### [About this task]
Copy out everything from the line containing "has height=1123, width=1999." down to the line containing "Looking at the image, I should click on (463, 278).", both ends included. Leave the pictures out.

### [Supplied material]
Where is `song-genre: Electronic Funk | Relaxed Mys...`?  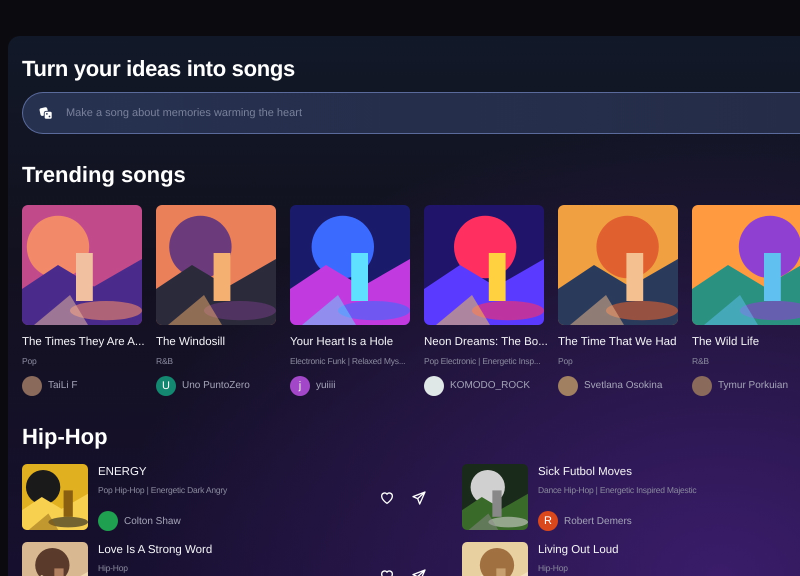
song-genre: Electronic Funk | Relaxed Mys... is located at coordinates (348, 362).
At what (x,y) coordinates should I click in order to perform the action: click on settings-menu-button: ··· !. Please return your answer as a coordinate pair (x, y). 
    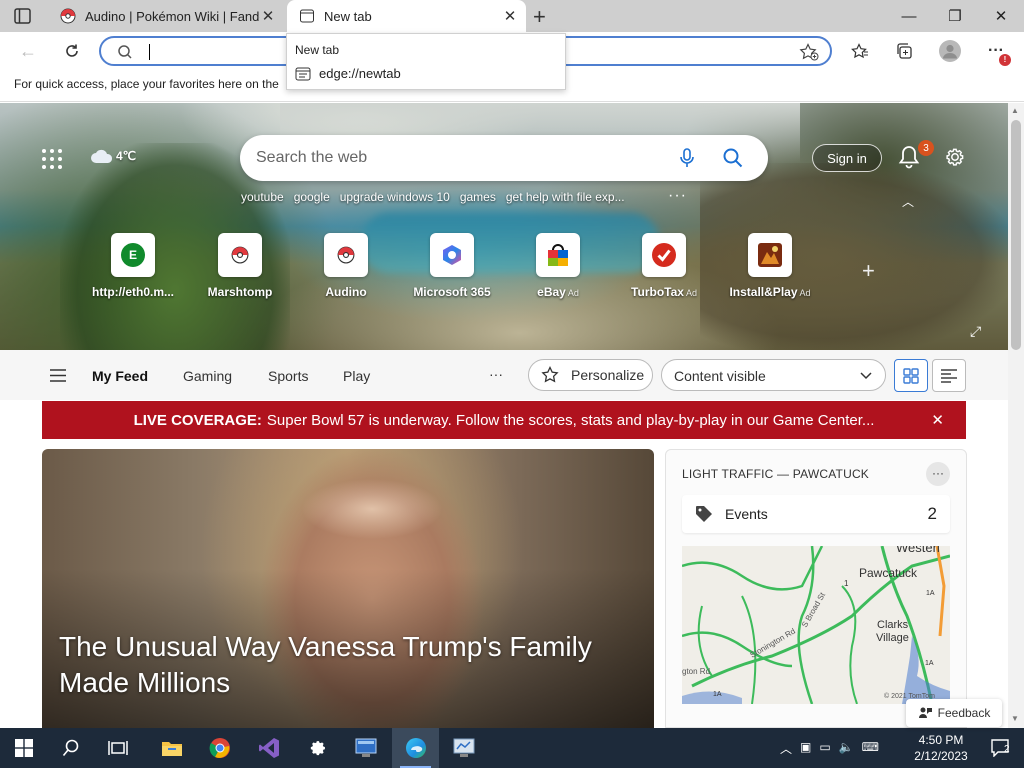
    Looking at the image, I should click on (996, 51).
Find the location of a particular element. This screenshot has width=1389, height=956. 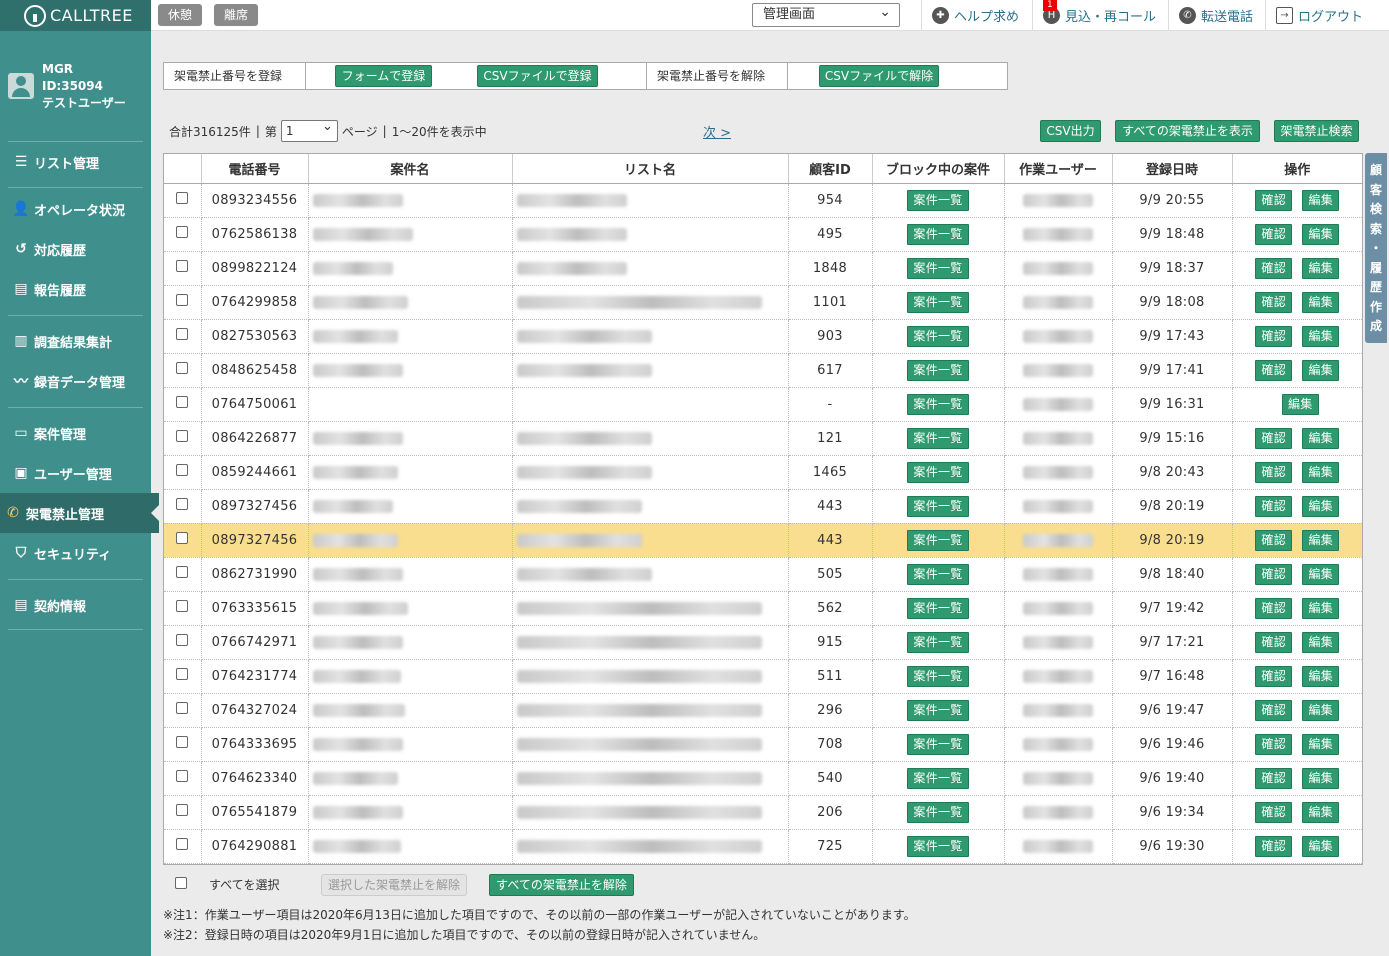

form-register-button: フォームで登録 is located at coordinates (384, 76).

--

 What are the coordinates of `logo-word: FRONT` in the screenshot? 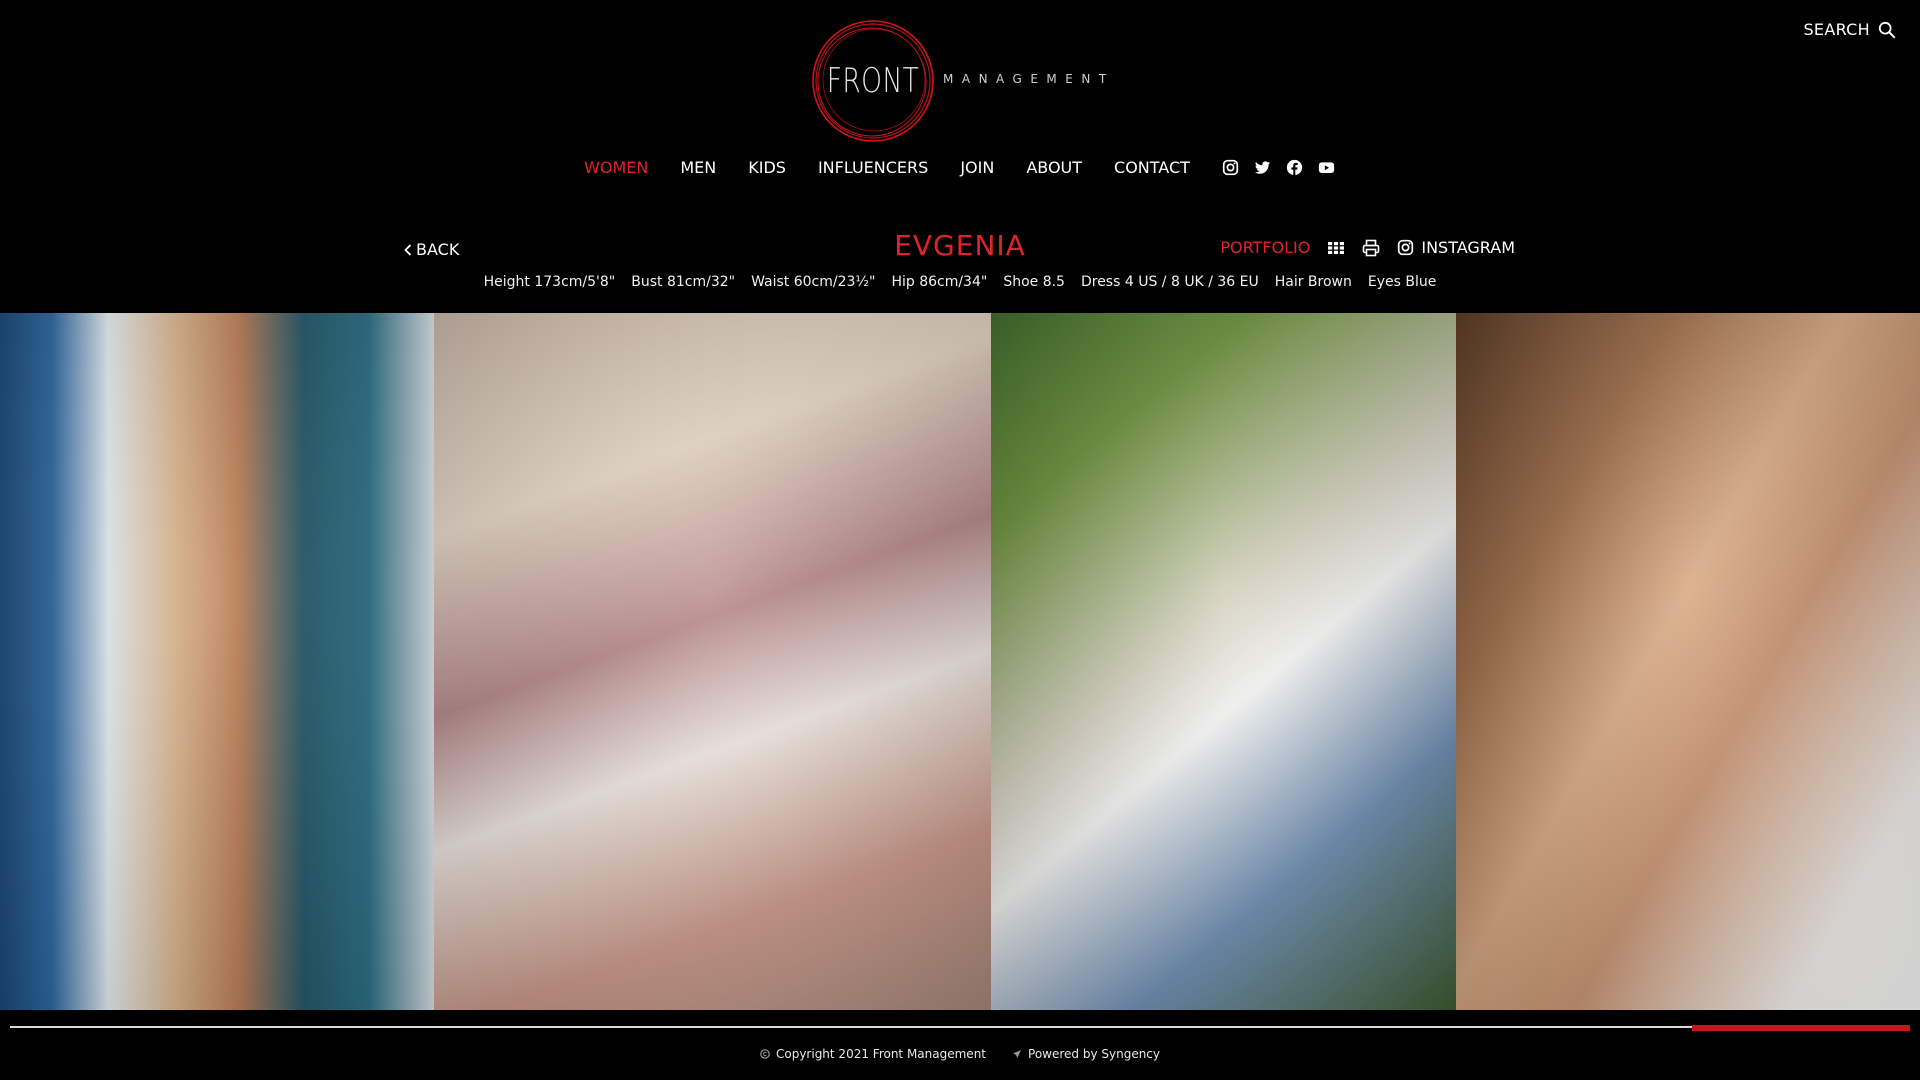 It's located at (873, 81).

...

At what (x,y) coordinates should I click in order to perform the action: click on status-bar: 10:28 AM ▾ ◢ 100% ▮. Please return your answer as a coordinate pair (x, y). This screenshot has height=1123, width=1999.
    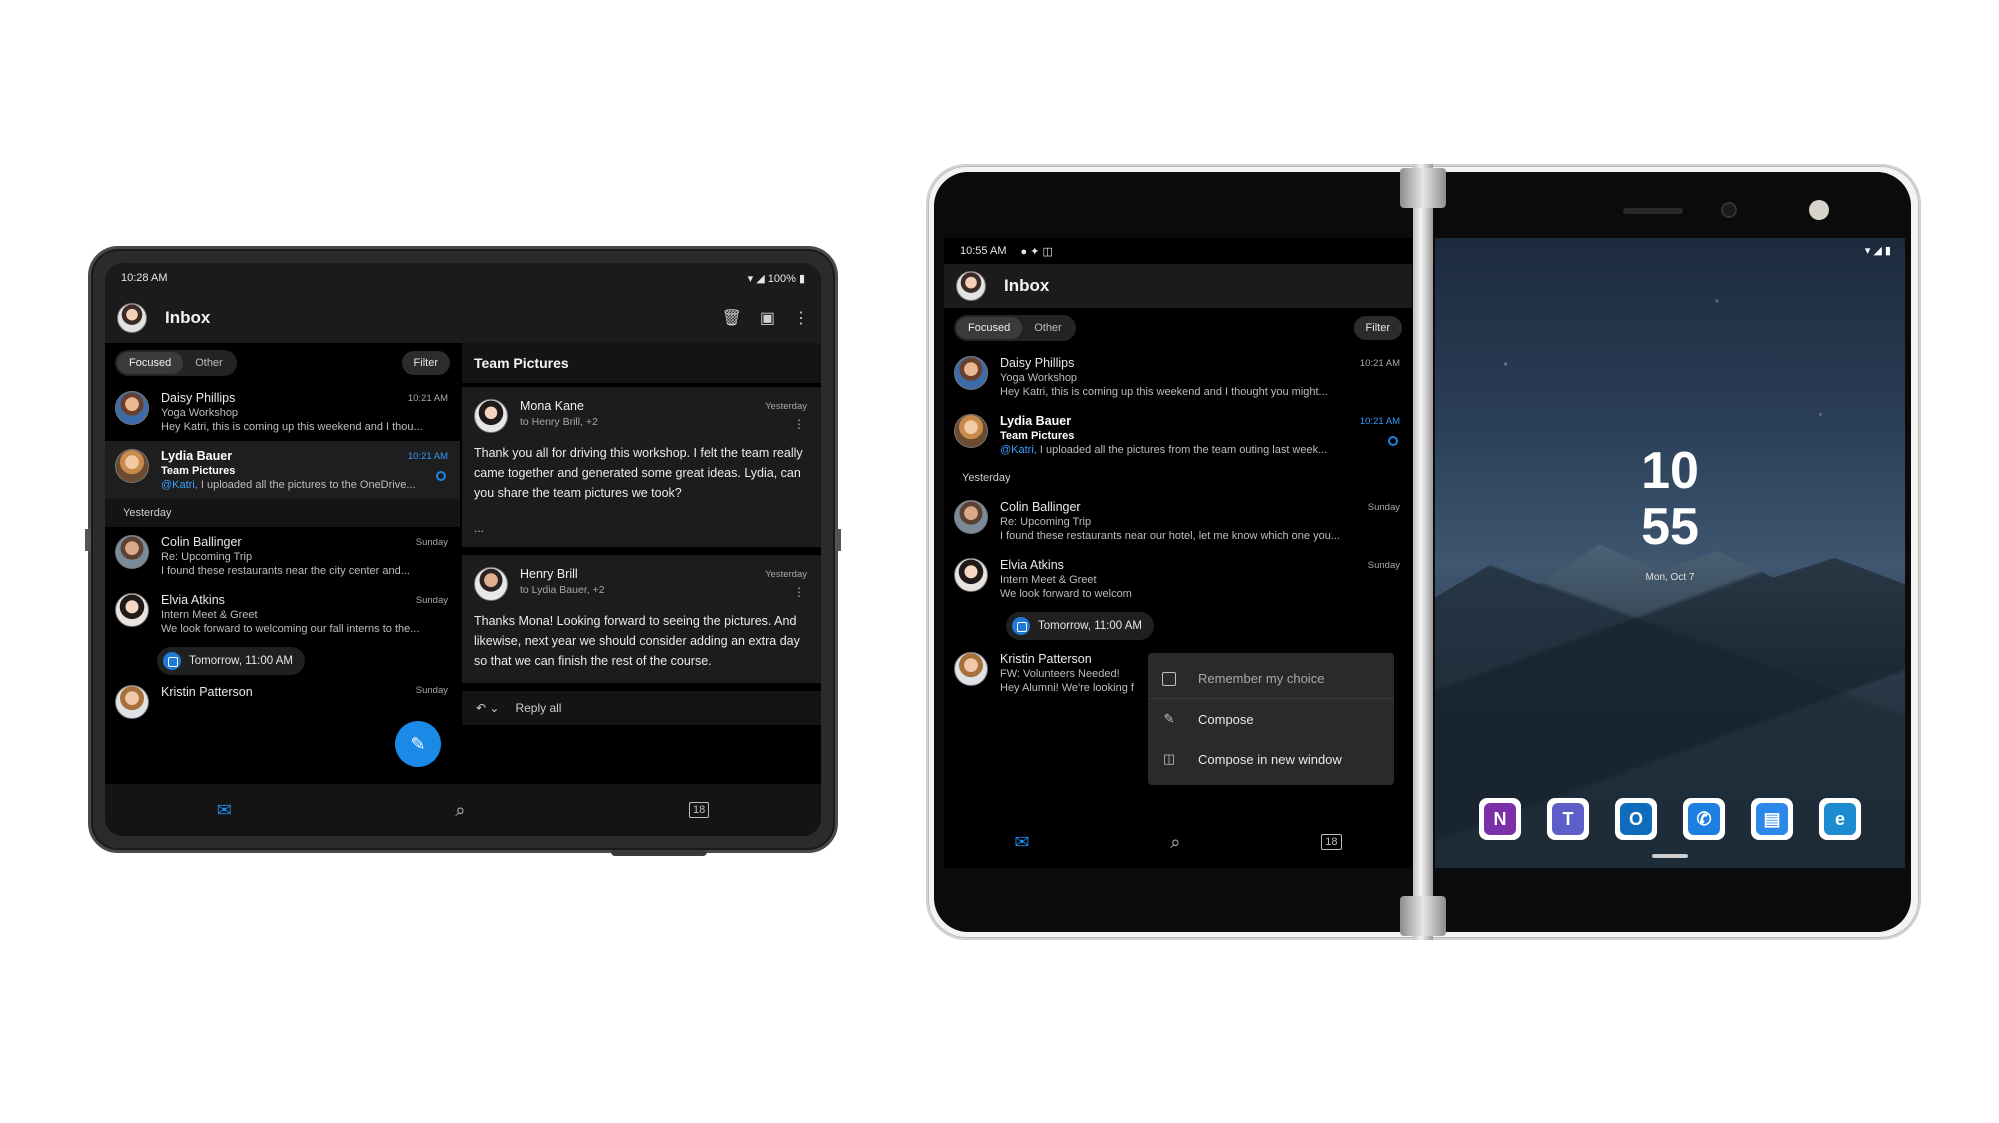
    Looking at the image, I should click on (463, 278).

### [Exercise solution]
At what (x,y) coordinates should I click in order to perform the action: click on status-bar: 10:28 AM ▾ ◢ 100% ▮. Please return your answer as a coordinate pair (x, y). This screenshot has height=1123, width=1999.
    Looking at the image, I should click on (463, 278).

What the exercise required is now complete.